I don't trust enough what is happening inside that we can use it. And, what the conversation that we have with that model, will be attached to the diagnostic report, to the treatment planning. I'm looking at that. That may be a too too conservative view, but, but I want to build something that is reliable, and we tested two three years, and then we can really start using it. And, it's worth it to wait for it, get your hands on really high quality clinical data, and do it from scratch. Doesn't, doesn't prevent us from using fine-tuned one for less sensitive tasks.

Question 8 continued: Okay, well thank you so much, interesting perspective, nice, nice meeting you.

Dr. Tizhoosh: Thank you, nice meeting you.

Presenter: Brilliant. Well, have we got any more questions from anyone? Sure, do do we have time for one final question? Professor Hamid is that okay?

Dr. Tizhoosh: Yeah, I, I, I'm, I'm available. So, I'm assuming we are running out of time, and, it's, everythings okay, we got some questions.
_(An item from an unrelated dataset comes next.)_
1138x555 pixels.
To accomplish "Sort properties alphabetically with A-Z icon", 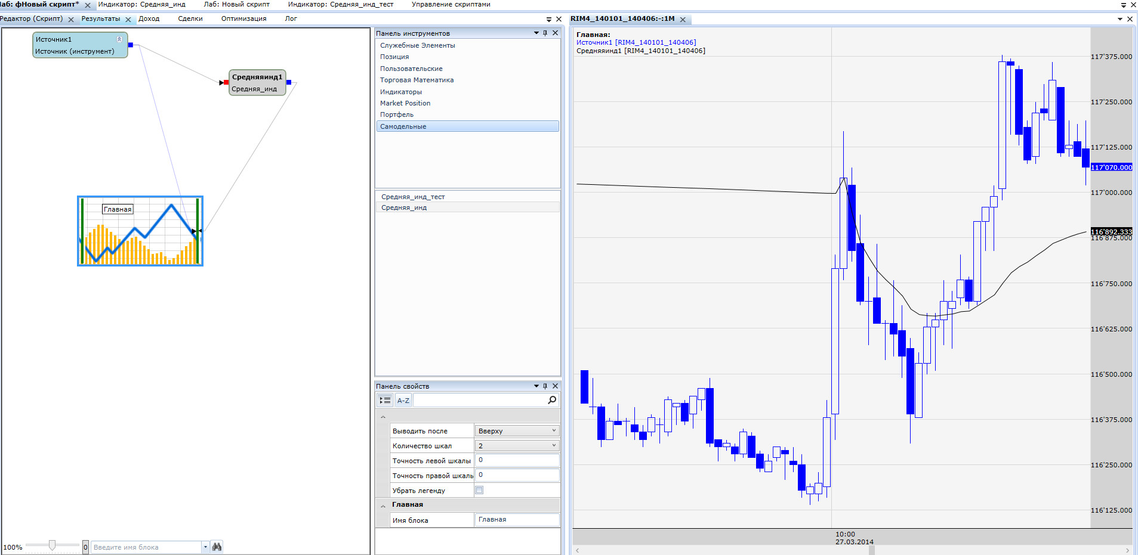I will click(x=403, y=400).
Thank you.

Presenter: So, okay, so what was your question?

Question 9: Very interesting talk. Just one question. You mention about expressive embedding in in one of your slide. I just want to know, how will you define that expressive embedding? Because, and the second thing is, that when you are generating the report, based on your retrieval. So, one thing that I noticed, is you also mention about inter and intra observer variability. So, normally the reports are generated by the pathologist, so how will you handle that thing that last when you are generating final report from LLM?

Creating an atlas, the second condition was veracity, that the atlas is free from variability. The only thing that remains is the, is, basically, the, the diversity in the language that the pathologist may say the same things with different words, and large language models should be able to deal with that. But, we are assuming, and we have to make sure that the veracity is there, which means every case that we have in the atlas has to be double verified, even though it's a historic data, it was done two years ago, five years ago, we have to check it again when we put it in the atlas. And, that's another reason that an atlas cannot be millions of cases because we cannot do that for millions ions of cases.
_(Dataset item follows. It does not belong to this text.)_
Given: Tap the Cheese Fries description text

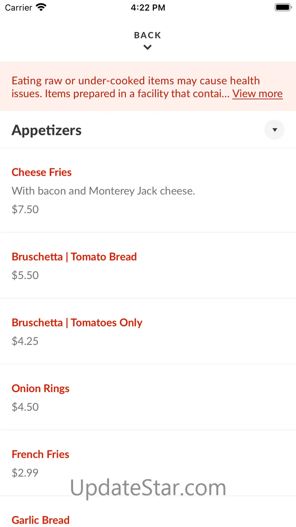Looking at the screenshot, I should click(103, 191).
I forgot what was the first question?

Question 9 continued: Yeah, the first was about expressive embedding. How will you define that expressive embedding, because, yeah...
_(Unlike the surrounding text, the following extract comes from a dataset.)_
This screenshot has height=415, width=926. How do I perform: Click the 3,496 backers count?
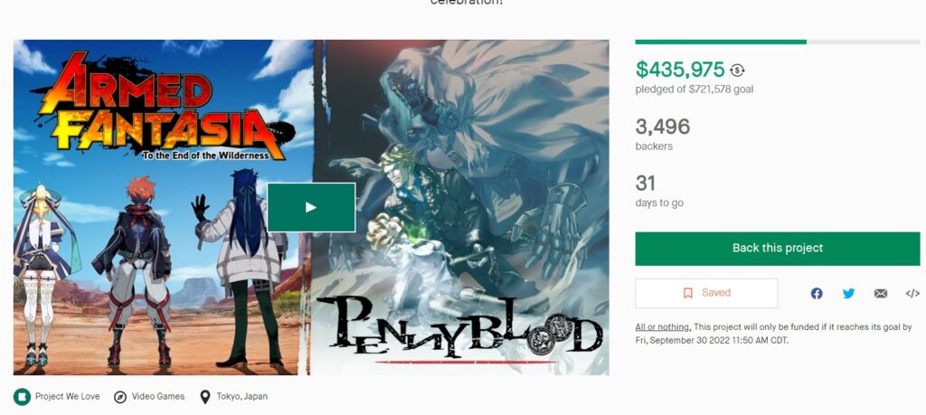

Dr. Tizhoosh: Our simple, simple approach is this, if embeddings are good, if deep features are good, we do not push the other parts of information retrieval. We just go for a simple comparison, very simple comparison, we just use Euclidean Distance. Don't use any sophisticated hashing, compression, variance, analysis, nothing. Principal component, nothing. Just take the embedding, compare them, and if they are good enough, it should give us reliable accuracy. And, most of the time, almost all search engines failed. All of them failed, including Yottixel. All of them failed. They can't. They, we, don't have good embeddings, yet.

And, that's why you're trying to, say, okay, grab a small one and grab a small model, and fine-tune it for your small Atlas. That's, that's the, that's the approach, until we get good, some good foundation models.

Question 9 continued: Okay, thank you.

Dr. Tizhoosh: Thank you.

Presenter: Fantastic. Well, if you don't have any more questions then I think we'll we'll draw the seminar to close. But, thank you very much, that's been a really interesting talk, and thank you for your time and spending extra, I know we've gone over about 10-15 minutes.

Dr. Tizhoosh: Thank you very much. Thank you, I appreciate the opportunity.

Presenter: And, I just want to thank everyone online for joining the meeting, everyone in person. Just want to remind everyone again, our next seminar is next Monday and we're joined in person this time by from radb UNC Netherlands so, hopefully see everyone then. But, again, thank you very much Professor Hamid, and thanks online.